Ahead of producer James Mackay’s talk at the Museum on 27 October (which we will also be livestreaming), Garden Museum Curator Emma House delves into the making of Derek Jarman’s experimental Super 8 masterpiece, ‘The Garden’:
Producer James Mackay met Derek Jarman in 1979 whilst working at the London Filmmakers’ Co-op. In 1981, he established a production and distribution company, Dark Picture, concentrating on new film and video. In the late 1980s after working with Jarman on The Angelic Conversation (1985), he set about raising finances for a feature length film.
Jarman’s garden at Prospect Cottage became the setting for his film The Garden (1990), an exploration of sexual repression, homophobia and religious iconography.
Filming on location at Dungeness was a challenge, working with a single 16mm camera, it was far from easy maneuvering the heavy equipment and cables across the shingle. The film captures the beauty of Dungeness as waves lap against the shingle and the sky turns flame red against the backdrop of the power station.
Super 8 film had been Jarman’s original format for producing films. The small compact camera was easy to load and set him free of the restrictions of using a tripod. It allowed for the incorporation of hand-held, free flowing gestures that are possible only with cameras that are light and simple to use. The freedom of the three minute long films meant that the plants in his garden such as ‘poppies with a bee hovering over them’ provided jewel-like pieces of film that Jarman had continued to capture whilst working in his garden and exploring the ness.

• • • •

> How to complete this task
Write what comes next in the piece on the making of Derek Jarman's film The Garden, picking up after its last sentence.

[Stored items]

• • • •

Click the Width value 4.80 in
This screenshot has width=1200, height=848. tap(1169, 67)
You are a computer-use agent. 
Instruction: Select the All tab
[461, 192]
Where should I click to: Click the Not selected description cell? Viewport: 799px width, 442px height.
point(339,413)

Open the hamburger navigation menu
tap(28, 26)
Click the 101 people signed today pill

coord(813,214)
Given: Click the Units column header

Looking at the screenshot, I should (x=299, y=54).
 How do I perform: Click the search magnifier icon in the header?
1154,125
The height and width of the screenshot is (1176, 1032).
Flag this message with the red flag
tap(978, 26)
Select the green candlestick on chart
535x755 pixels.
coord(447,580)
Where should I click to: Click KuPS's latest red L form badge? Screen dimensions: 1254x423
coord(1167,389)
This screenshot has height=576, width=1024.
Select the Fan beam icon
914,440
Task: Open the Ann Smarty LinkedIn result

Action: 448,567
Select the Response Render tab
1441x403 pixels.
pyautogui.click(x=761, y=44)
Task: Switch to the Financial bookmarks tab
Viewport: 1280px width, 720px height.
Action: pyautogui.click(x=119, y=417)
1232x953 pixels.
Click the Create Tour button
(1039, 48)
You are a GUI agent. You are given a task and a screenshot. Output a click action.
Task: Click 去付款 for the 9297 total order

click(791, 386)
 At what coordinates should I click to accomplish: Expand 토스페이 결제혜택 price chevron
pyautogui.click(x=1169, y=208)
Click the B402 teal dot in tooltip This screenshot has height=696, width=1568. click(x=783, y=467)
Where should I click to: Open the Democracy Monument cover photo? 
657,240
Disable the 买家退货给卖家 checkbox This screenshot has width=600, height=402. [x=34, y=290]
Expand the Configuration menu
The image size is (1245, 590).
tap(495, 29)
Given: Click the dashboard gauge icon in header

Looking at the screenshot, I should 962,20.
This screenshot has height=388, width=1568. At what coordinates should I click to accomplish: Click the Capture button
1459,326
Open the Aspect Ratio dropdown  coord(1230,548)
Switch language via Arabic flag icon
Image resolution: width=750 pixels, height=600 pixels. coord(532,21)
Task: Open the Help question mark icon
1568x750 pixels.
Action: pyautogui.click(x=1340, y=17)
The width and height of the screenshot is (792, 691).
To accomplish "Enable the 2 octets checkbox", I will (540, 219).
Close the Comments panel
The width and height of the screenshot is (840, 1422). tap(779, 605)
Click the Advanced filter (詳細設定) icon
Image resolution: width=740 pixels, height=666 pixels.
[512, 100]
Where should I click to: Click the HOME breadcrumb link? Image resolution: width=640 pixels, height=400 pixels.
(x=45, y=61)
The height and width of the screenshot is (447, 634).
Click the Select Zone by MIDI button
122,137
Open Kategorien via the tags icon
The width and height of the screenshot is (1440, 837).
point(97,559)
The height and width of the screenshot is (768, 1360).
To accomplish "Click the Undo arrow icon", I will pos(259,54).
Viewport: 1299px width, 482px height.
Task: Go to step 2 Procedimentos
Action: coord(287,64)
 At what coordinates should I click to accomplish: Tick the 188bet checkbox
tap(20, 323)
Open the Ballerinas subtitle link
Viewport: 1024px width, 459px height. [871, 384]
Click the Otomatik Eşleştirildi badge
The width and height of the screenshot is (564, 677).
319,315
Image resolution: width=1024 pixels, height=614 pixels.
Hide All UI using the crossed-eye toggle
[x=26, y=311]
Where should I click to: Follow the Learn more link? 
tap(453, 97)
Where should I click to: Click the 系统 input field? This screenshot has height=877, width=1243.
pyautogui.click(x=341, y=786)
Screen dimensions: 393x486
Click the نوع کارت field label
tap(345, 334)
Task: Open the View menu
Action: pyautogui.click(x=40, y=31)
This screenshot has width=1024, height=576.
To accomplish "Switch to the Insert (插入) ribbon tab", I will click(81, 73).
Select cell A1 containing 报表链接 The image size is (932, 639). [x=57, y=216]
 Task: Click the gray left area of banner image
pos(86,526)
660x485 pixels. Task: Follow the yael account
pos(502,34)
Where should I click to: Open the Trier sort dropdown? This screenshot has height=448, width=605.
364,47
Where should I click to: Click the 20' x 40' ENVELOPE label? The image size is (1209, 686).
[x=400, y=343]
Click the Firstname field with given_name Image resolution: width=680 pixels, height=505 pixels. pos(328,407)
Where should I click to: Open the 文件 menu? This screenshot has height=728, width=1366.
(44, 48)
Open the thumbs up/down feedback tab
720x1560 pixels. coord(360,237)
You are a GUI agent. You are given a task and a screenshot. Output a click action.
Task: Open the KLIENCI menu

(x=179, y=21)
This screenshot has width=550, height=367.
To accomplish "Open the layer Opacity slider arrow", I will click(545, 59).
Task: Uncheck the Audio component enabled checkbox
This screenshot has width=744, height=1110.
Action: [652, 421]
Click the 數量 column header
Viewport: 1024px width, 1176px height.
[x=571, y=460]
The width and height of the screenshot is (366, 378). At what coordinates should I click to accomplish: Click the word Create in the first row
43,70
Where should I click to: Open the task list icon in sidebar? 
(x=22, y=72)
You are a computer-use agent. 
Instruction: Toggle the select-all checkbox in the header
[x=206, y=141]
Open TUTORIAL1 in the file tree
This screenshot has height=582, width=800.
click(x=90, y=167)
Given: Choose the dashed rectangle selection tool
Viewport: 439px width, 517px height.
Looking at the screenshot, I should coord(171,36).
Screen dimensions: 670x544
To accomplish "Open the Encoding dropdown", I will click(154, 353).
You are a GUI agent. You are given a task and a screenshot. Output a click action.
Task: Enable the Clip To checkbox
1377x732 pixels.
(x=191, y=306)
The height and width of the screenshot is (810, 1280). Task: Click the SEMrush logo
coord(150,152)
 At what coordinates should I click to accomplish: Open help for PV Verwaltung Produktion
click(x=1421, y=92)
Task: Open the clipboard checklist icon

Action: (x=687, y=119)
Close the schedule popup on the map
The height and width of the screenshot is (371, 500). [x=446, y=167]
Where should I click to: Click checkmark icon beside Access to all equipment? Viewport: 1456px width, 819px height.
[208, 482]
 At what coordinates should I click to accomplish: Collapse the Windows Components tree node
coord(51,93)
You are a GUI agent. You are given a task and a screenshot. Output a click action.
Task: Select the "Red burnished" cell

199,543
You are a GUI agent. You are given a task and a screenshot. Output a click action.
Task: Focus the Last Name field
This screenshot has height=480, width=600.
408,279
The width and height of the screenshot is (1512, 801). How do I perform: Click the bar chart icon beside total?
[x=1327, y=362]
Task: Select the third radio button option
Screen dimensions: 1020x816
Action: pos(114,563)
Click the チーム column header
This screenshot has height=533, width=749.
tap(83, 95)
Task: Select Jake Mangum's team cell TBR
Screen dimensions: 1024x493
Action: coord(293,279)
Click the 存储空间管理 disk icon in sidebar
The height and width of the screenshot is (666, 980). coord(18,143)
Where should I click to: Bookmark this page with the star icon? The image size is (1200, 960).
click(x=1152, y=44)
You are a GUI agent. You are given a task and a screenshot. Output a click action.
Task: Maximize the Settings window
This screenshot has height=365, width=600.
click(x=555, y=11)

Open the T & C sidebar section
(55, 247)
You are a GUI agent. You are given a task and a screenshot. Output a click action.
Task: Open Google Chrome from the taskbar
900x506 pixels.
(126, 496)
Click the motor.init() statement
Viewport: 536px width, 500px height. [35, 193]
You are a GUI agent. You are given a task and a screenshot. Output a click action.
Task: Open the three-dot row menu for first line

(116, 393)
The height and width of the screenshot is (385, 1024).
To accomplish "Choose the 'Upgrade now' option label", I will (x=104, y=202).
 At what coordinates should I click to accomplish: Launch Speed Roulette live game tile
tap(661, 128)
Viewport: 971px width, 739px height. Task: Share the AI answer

• • • •

> Task output
These short pieces of film were incorporated into The Garden, giving it a much deeper sense of place. Biographical in its nature, Jarman is captured on Super 8 by friends, featuring repeatedly in the film watering his beloved garden potting up cuttings, preparing the ground for new plants and placing his talismanic rosaries of stones.
As James Mackay recalls, Jarman ‘created a social way of making films. On one level they’re very serious, and on another level they’re a lot of fun, both to watch and to make.’ The Garden therefore incorporates a team of Jarman’s friends and collaborators. He commissioned Simon Fisher Turner to produce the soundtrack that adds drama and brings together the collage of Super 8 and 16mm film.